The Frescobaldi compositions are more bound to the past, displaying the elegant late Renaissance instrumental counterpoint where each line is given roughly equal weight, and entrances are sequential and imitative. The Second Ricercar (Track 14) is typical. Note the second, inverted, entry of the subject. Played on an organ, with its traditional religious associations, it sounds sacred, and indeed Frescobaldi's ricercars (and toccatas, canzonas and versets) were written to be played at specific points during a church service.

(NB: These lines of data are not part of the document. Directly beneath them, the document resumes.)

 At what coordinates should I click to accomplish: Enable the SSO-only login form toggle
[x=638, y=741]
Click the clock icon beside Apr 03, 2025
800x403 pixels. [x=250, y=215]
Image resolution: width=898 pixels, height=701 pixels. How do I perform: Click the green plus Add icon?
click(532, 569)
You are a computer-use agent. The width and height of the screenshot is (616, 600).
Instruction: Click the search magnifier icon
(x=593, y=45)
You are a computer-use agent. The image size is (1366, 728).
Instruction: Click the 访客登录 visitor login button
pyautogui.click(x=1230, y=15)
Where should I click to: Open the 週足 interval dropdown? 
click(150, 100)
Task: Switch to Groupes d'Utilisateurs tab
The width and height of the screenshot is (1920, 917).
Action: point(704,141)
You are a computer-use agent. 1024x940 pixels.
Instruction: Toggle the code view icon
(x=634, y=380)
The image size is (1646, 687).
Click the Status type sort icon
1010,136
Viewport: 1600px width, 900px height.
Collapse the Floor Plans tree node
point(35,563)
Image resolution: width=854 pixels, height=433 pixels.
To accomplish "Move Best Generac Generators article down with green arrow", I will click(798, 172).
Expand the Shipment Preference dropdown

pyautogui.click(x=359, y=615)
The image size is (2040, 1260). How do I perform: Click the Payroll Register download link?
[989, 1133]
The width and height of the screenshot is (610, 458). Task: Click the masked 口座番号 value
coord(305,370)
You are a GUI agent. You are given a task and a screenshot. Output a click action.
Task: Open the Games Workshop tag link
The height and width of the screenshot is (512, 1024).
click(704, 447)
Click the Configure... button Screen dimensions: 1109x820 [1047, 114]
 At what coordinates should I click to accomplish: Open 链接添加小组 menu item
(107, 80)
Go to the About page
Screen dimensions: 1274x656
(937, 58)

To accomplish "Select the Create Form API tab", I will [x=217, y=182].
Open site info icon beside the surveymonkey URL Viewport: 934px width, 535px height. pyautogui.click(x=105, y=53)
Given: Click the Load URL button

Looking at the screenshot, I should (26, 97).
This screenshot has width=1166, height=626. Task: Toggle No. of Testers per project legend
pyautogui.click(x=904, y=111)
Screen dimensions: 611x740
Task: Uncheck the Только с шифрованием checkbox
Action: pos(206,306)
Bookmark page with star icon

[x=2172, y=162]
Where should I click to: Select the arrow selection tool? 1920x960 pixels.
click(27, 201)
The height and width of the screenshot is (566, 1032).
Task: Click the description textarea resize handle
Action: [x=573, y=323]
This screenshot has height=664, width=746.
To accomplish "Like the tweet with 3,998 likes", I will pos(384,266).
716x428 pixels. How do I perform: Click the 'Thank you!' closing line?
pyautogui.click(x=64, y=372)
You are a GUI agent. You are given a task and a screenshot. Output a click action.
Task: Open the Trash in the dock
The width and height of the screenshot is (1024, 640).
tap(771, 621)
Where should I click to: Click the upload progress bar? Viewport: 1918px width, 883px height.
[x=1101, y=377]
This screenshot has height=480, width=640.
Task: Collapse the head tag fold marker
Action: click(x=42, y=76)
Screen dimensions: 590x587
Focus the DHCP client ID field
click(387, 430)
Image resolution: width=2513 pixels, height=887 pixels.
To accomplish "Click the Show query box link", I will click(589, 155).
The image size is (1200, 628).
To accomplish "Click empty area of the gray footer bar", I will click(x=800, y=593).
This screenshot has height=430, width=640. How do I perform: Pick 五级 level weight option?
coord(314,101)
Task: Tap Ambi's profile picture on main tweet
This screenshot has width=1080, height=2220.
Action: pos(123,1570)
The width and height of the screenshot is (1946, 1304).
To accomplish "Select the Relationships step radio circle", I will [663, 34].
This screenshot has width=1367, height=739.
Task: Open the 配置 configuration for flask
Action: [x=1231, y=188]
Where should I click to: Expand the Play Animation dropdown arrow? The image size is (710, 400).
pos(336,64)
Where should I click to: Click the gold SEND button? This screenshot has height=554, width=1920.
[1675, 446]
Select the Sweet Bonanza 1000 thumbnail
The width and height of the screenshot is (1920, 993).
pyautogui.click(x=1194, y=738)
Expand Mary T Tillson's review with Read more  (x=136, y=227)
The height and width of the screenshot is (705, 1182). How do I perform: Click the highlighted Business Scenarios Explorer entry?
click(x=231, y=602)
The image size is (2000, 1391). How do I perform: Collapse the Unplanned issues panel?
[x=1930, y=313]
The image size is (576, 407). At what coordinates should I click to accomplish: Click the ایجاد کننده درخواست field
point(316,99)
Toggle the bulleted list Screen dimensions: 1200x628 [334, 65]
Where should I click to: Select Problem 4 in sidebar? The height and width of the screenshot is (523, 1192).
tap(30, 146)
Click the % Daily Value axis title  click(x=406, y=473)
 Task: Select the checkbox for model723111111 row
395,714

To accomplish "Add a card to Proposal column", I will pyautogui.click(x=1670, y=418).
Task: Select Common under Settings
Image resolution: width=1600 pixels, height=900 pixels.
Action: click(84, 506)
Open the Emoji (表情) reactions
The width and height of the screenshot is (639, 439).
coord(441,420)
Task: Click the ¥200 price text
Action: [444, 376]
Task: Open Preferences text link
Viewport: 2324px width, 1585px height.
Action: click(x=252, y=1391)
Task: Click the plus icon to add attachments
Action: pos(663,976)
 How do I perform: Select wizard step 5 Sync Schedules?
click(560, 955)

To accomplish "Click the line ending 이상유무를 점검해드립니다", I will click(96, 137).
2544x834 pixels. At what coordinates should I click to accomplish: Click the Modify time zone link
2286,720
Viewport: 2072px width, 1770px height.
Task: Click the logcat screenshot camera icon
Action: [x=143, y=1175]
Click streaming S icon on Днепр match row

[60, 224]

The collection is exquisitely recorded and performed. For example the descending chromatic scale (the so-called "hard way down" or passus duriusculus) on "moaning and weeping in this valley of tears" in the aforementioned Salve Regina (Track 11 at 2:35) is sung with scarcely any vibrato, proving that a classically-trained singer can display good intonation without relying on continuous vibrato:

Il Pegaso uses a theorbo (sometimes with organ added) as the continuo instrument on the vocal tracks, reflecting the current emphasis on lute-type instruments for this role (a welcome contrast to the stereotypical harpsichord inevitably used in older recordings of this music). One disappointment is the liner notes, which do not include texts and which say little about the compositions themselves. Another quibble might be the somewhat narrow timbral range of the ensemble: three male voices, organ and theorbo. But the Frescobaldi + Monteverdi pairing is well-conceived, making this inexpensive album a worthwhile and unique addition to the library of anyone interested in early Baroque music.